Contact:ouzounis@ebi.ac.uk

INTRODUCTION

Since the publication of the first entire genome sequence for Haemophilus influenzae Rd in 1995 (Fleischmann et al., 1995), more than 220 genomes comprising >800 000 genes/proteins have been sequenced and published (Fig. 1) (Janssen et al., 2003a). This wealth of sequence information provides immense opportunities for genome-wide mining and exploration, including aspects of comparative and evolutionary studies, functional genomics, protein interactions and protein family discovery. Yet, most of the existing databases are designed to provide access to genomic information via integrated browsers that are gene-centric (Maglott et al., 2005), and are not always suitable for large-scale studies. To address this problem in our own research, we first developed the Complete Genome Tracking (CoGenT) database (Janssen et al., 2003b), enabling both large-scale analyses and unified linking of various projects. We have now extended the original sequence database to include other facets of computational genomics with pre-computed entities, such as phylogenetic profiles and protein families.

The CoGenT++ environment

The CoGenT++ system is designed to provide a comprehensive, robust, flexible and useful environment guided by research issues in computational genomics. The original design principle of the CoGenT++ environment is to capture various aspects of genomic information, including a multitude of pre-computed entities, in a uniform manner. We opted for a relational database schema, currently implemented in MySQL (mysql.org), and made both the schema and contents of the databases available. Figure 2 shows the conceptual schema of the system, replicated from the web site, where it is available as a clickable site map. The CoGenT++ environment has been designed as a three-tier system:

  1. the database tier: this includes the primary input data and results from a self-comparison;

  2. the application tier: this includes all results computed for specific purposes via a range of applications and further maintained in secondary databases, either directly derived (cyan in Fig. 2) or linked (gray in Fig. 2) to other imported resources (blue in Fig. 2) and

  3. the client tier: this includes external access for both pre-computed data and interactive computation available to users through the World Wide Web (WWW).

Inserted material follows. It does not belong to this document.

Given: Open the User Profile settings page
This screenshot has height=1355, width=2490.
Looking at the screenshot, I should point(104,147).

The first tier consists of two layers. The first layer corresponds to the original CoGenT database, storing information about genomes and the corresponding proteins (Janssen et al., 2003b). The second layer corresponds to a pairwise similarity database for protein sequences, called ProXSim, which provides the basis for the production of derived databases for the next tier (Fig. 2).

The second tier consists of directly derived databases, containing protein families, groups of orthologs, phylogenetic profiles and fusion events (Fig. 2). These databases are computed by a range of algorithms that interact with the database, for instance GeneRage (Enright and Ouzounis, 2000), TRIBE-MCL (Enright et al., 2002) and GeneTrace (Kunin and Ouzounis, 2003). Other applications may require the importing of other resources for the creation of secondary databases, for example, the Disease Gene Prediction (DGP) (Lopez-Bigas and Ouzounis, 2004) or the Genome Phylogeny Server (GPS) (Kunin et al., 2005) (Fig. 2).

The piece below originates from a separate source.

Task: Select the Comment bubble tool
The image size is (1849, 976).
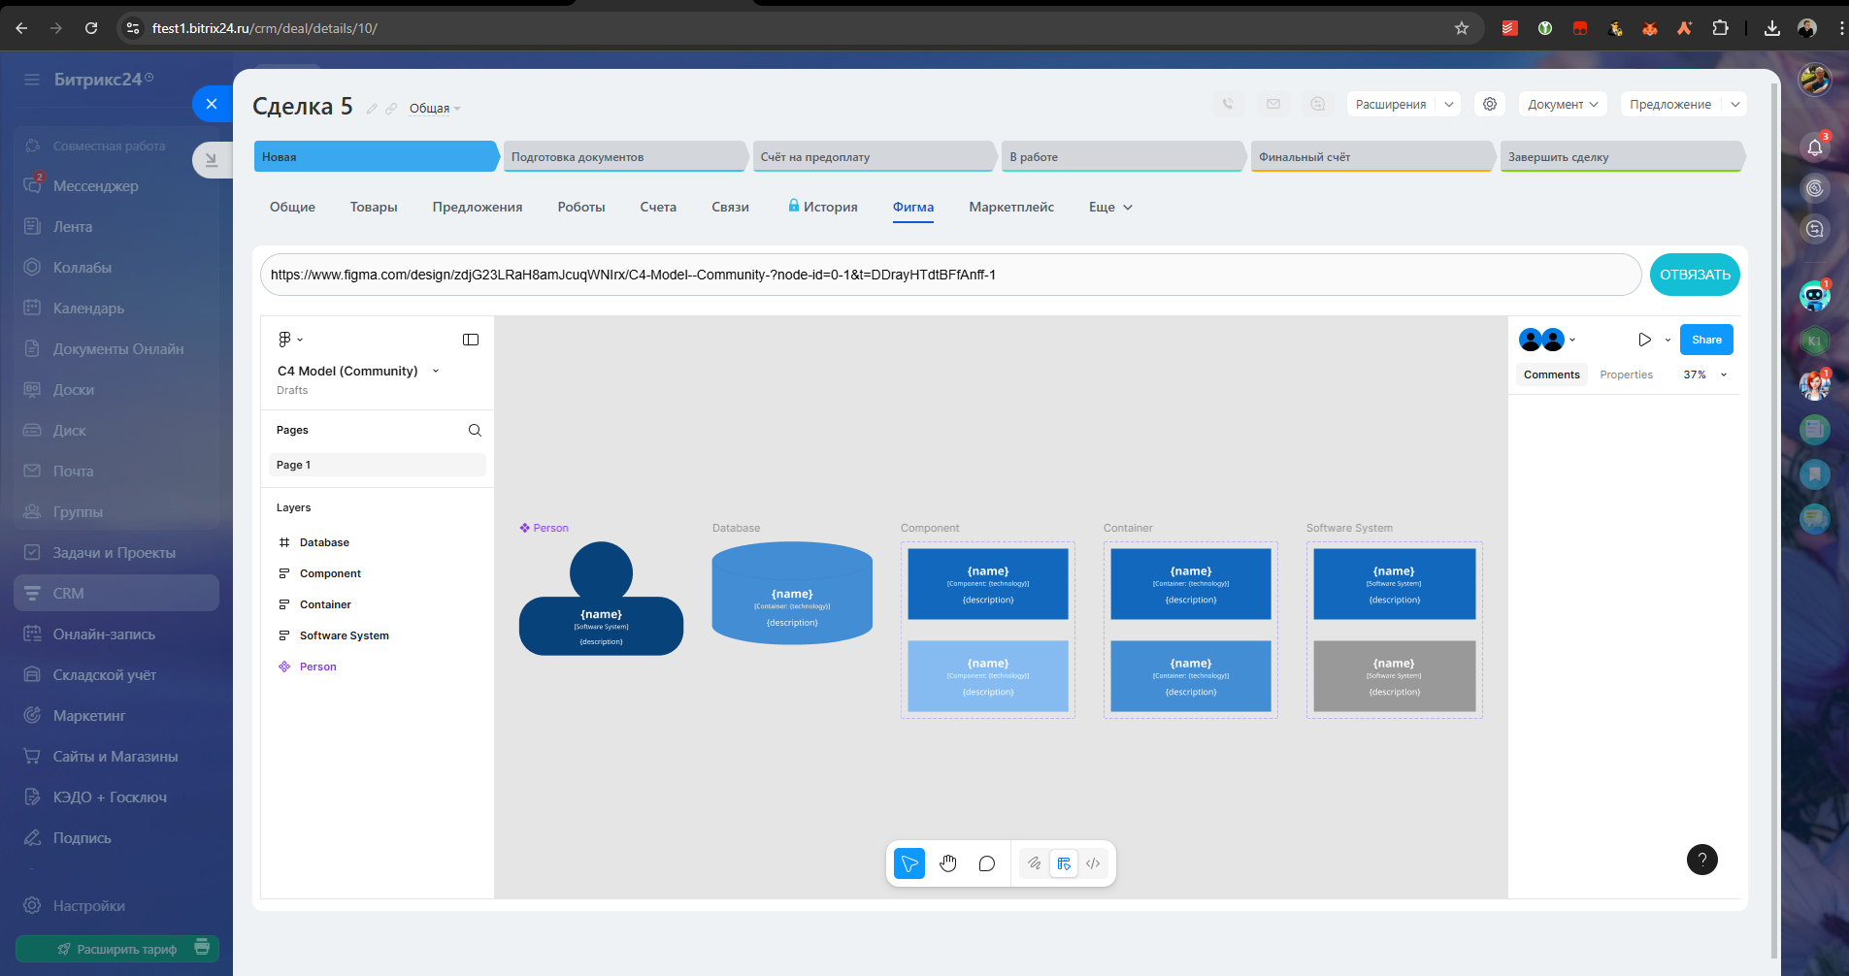Action: 987,863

The third tier facilitates access to a substantial amount of pre-computed data via the WWW access as well as interactive querying and processing, for example, CAST masking (Promponas et al., 2000) and BLAST searching (Altschul et al., 1997) (Fig. 2). The amount of data made available for research purposes is substantial: the current CoGenT++ environment provides access to >65 GB of data (Table 1), e.g. almost 12 times larger than the current UniProt release. (Bairoch et al., 2005) The details of database components are described below.

System backbone

The core of the system is the CoGenT database (Janssen et al., 2003b), which provides information about genomes and proteins from all published and fully sequenced genomes, the two criteria that define admittance of a genome into the database. We admit only genomes for which sufficient coverage has been achieved so that protein sequence information has been made available either at the original sequencing center site or in a major molecular biology database (Janssen et al., 2003b), linked to a publication. The recent rate of genome inclusion has reached one genome per week, on average (Janssen et al., 2005).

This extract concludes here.